The highest of highs? Sure, how about the 1995 season, when he came out of nowhere (signed as a free agent after being released by the Pirates) to go 16-8 with a 2.95 ERA and finish third in Cy Young voting (still the only Cy Young votes he has ever received.) The lowest of lows? Pick 'em. He's been left off of playoff rosters (the 1999 ALCS for one, and take a look at the 2007 World Series roster) and yanked from rotations.
You could even argue that what would have been his highest high turned into his lowest low. Wakefield was brilliant in the 2003 ALCS vs. the Yankees, winning Games 1 and 4. If Grady Little doesn't pull a Grady Little, Wakefield likely is the MVP of that series. Instead, it's Wakefield who gives up the home run that allows Aaron Boone to have the first sentence of his obit taken care of.
When Wakefield walked off that mound at Yankee Stadium, he was 37 years old. It wasn't impossible to think, at the time, that he might be finished with the Red Sox.
Seven years later, and he's the only pitcher from that roster still in Boston. A baseball survivor. He's the only player (either roster) still active from that game in Anaheim in 1995. What kind of odds would you have given me that night that he would be the last one standing?

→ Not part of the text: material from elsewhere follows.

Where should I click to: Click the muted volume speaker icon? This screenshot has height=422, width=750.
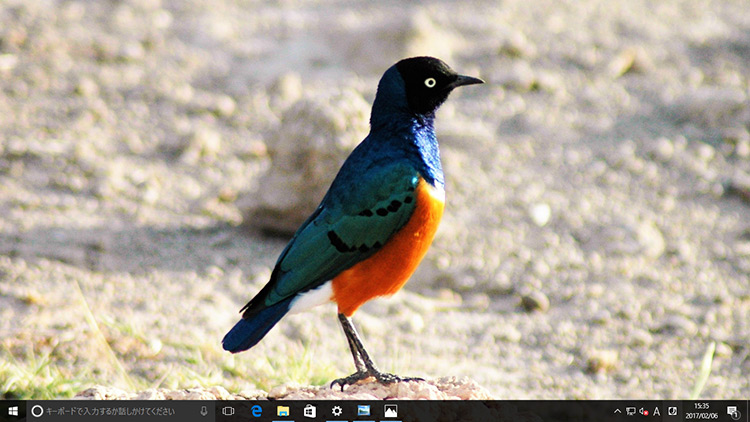[x=643, y=411]
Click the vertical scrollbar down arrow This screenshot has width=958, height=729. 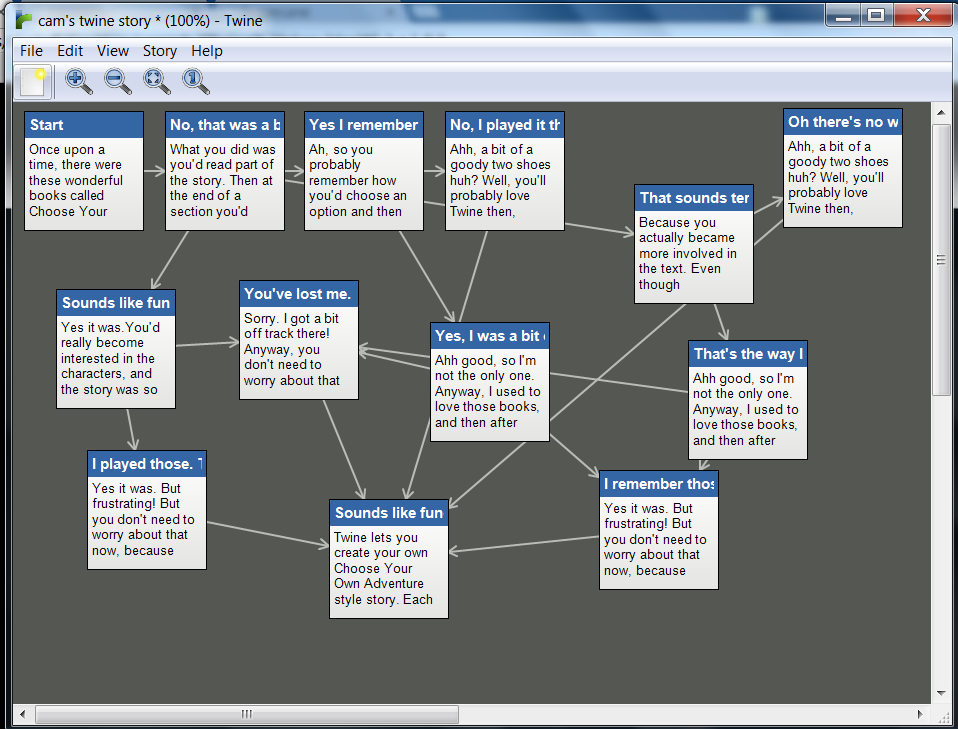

And while Wakefield has battled injuries in each of the last two seasons, there is no question that Wakefield can still pitch. I suspect that if you asked every team in the majors if they would take an 11-5 record and a 4.58 ERA (Wakefield in 2009) from a fifth starter in 2010 all 30 teams would quickly nod in the affirmative. You think the Yankees wouldn't sign for that from Joba Chamberlain right now? And Wakefield is just a year removed from a season that saw him finish in the top six in both WHIP and hits per nine innings pitched.

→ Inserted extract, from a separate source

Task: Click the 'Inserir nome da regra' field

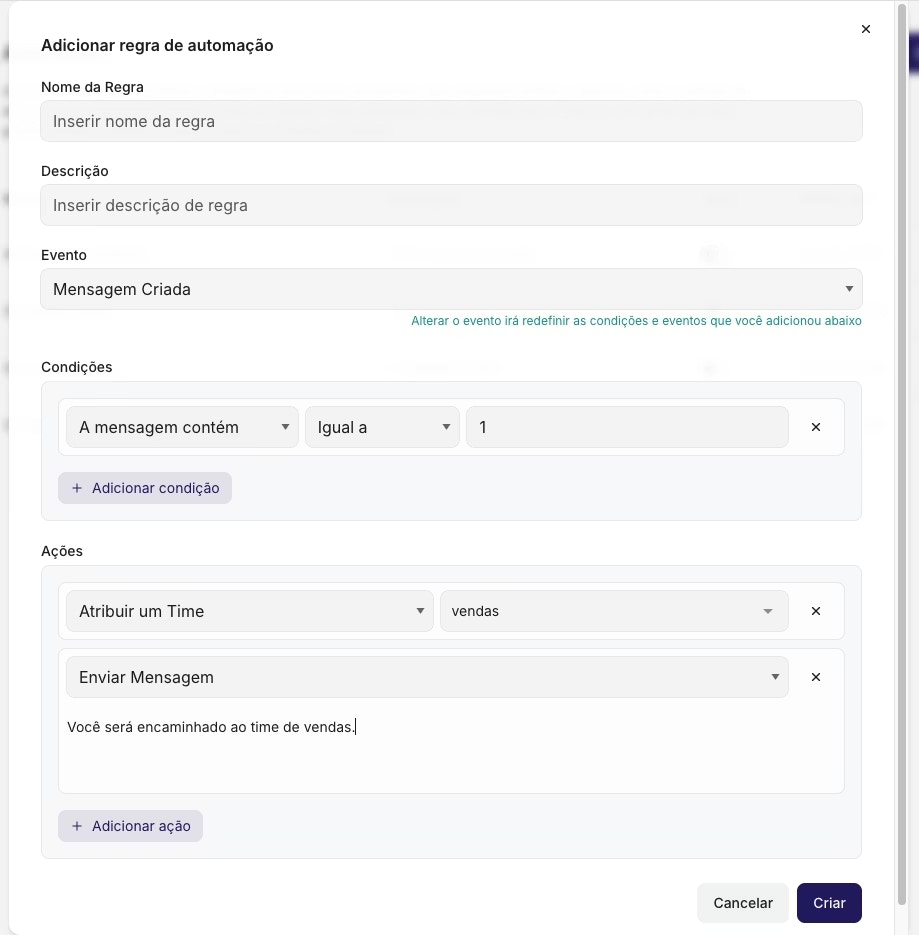Action: pos(451,121)
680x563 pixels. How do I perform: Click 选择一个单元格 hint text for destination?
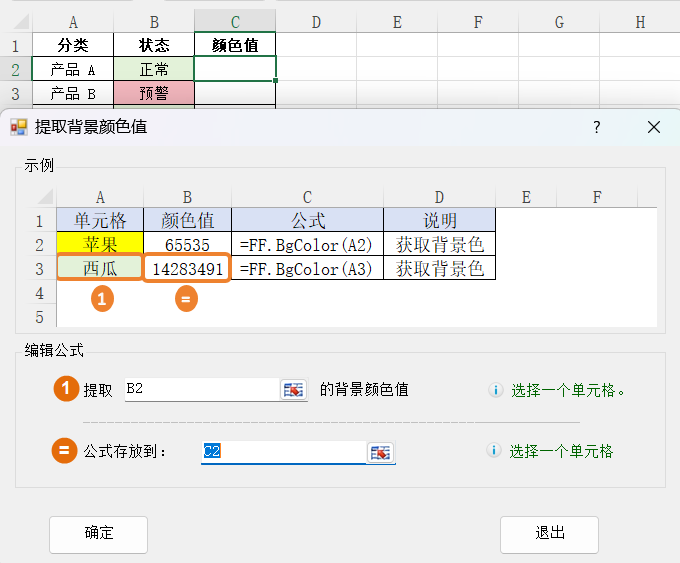click(x=561, y=452)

Wakefield is also the first knuckleball pitcher to pitch into his 40s during this era of increased fitness (among, uh, other stuff) and medical advancements. Guys today just look different as they enter the fifth decade. I mean, remember how old Carl Yastrzemski looked at 43, in his final season? How about Phil Niekro, who was a dead ringer for the dad on "The Waltons?" Which sort of leads to this: Could Wakefield pitch for another four or five years if he wanted to? What will really change? I'm sure he'll still know how to grip the knuckler, right? And will a 72 mph be a big difference from a 76 mph "heater"?

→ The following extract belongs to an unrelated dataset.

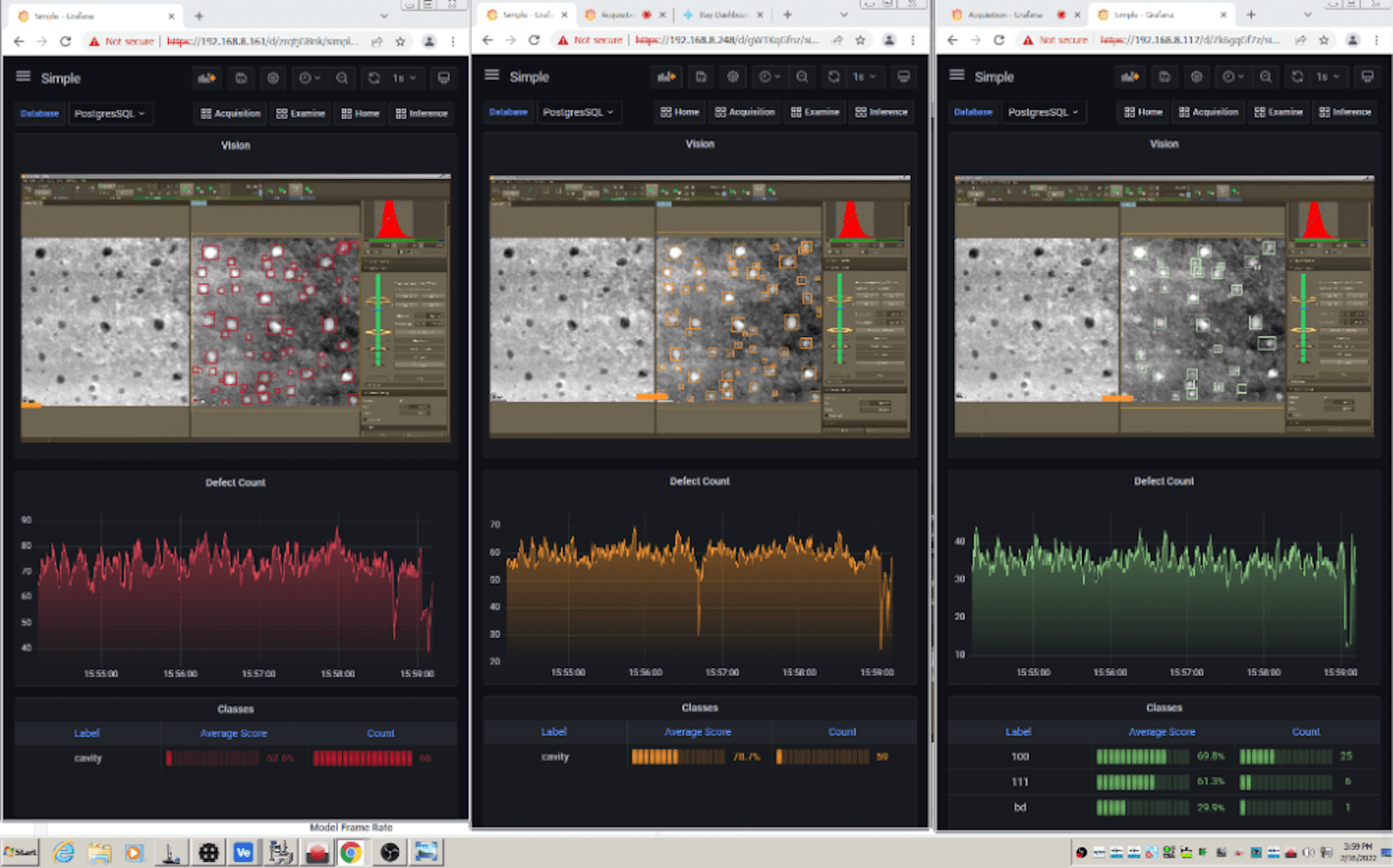This screenshot has height=868, width=1393.
Task: Zoom out the time range with the magnifier icon
Action: tap(342, 78)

There have, of course, been better pitchers in Red Sox history. The two men that Wakefield chases for the career franchise victory record -- Cy Young and Roger Clemens -- top that list. Figure at least six or eight more have to stand in front of Wakefield as well. But I can't think of a career that is more fascinating. Wakefield is in about Act 22 of his career in Boston, and the beauty of it is that I wouldn't be shocked if he was in the bullpen with a 6.42 ERA on June 1 and I wouldn't be shocked if he was 10-2 with a 2.26 ERA on June 1. And I could have written the same thing about Wakefield every year since 1996.
One of a kind.
And, for now at least, looking like one of five in the Red Sox rotation.